━━━━━ PROVIDED RECORDS
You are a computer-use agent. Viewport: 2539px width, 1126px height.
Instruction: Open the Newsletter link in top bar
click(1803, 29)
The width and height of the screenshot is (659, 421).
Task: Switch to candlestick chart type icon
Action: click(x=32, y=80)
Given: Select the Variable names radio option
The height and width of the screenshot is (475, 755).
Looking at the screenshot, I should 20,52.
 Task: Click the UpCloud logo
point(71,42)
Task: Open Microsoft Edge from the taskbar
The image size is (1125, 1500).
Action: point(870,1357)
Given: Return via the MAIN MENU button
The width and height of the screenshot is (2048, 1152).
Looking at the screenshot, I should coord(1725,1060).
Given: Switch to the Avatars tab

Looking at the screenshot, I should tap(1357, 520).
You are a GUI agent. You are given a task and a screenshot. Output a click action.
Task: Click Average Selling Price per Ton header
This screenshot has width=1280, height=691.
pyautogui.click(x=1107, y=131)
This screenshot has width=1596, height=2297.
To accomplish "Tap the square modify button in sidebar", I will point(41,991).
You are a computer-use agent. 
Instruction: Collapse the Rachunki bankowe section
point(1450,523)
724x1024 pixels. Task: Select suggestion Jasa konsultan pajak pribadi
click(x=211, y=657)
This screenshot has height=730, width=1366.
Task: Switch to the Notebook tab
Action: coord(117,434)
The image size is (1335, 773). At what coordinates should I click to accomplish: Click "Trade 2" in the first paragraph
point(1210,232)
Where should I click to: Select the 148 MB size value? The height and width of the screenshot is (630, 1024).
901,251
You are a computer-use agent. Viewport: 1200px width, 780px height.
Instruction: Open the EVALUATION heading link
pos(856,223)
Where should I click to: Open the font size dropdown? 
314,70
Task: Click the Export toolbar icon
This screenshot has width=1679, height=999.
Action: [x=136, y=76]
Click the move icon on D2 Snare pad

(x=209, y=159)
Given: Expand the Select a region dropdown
━━━━━━━━━━
* **DESCRIPTION OF THE TASK**: Render every line of the records above as a numbered list, skipping any blank lines.

* **TASK SOLUTION**:
1. You are a computer-use agent. Viewport: 2539px width, 1126px height.
2. Instruction: Open the Newsletter link in top bar
3. click(1803, 29)
4. The width and height of the screenshot is (659, 421).
5. Task: Switch to candlestick chart type icon
6. Action: click(x=32, y=80)
7. Given: Select the Variable names radio option
8. The height and width of the screenshot is (475, 755).
9. Looking at the screenshot, I should 20,52.
10.  Task: Click the UpCloud logo
11. point(71,42)
12. Task: Open Microsoft Edge from the taskbar
13. The image size is (1125, 1500).
14. Action: point(870,1357)
15. Given: Return via the MAIN MENU button
16. The width and height of the screenshot is (2048, 1152).
17. Looking at the screenshot, I should coord(1725,1060).
18. Given: Switch to the Avatars tab
19. Looking at the screenshot, I should tap(1357, 520).
20. You are a GUI agent. You are given a task and a screenshot. Output a click action.
21. Task: Click Average Selling Price per Ton header
22. This screenshot has width=1280, height=691.
23. pyautogui.click(x=1107, y=131)
24. This screenshot has width=1596, height=2297.
25. To accomplish "Tap the square modify button in sidebar", I will point(41,991).
26. You are a computer-use agent. 
27. Instruction: Collapse the Rachunki bankowe section
28. point(1450,523)
29. 724x1024 pixels. Task: Select suggestion Jasa konsultan pajak pribadi
30. click(x=211, y=657)
31. This screenshot has height=730, width=1366.
32. Task: Switch to the Notebook tab
33. Action: coord(117,434)
34. The image size is (1335, 773). At what coordinates should I click to accomplish: Click "Trade 2" in the first paragraph
35. point(1210,232)
36. Where should I click to: Select the 148 MB size value? The height and width of the screenshot is (630, 1024).
37. 901,251
38. You are a computer-use agent. Viewport: 1200px width, 780px height.
39. Instruction: Open the EVALUATION heading link
40. pos(856,223)
41. Where should I click to: Open the font size dropdown? 
42. 314,70
43. Task: Click the Export toolbar icon
44. This screenshot has width=1679, height=999.
45. Action: [x=136, y=76]
46. Click the move icon on D2 Snare pad
47. (x=209, y=159)
48. Given: Expand the Select a region dropdown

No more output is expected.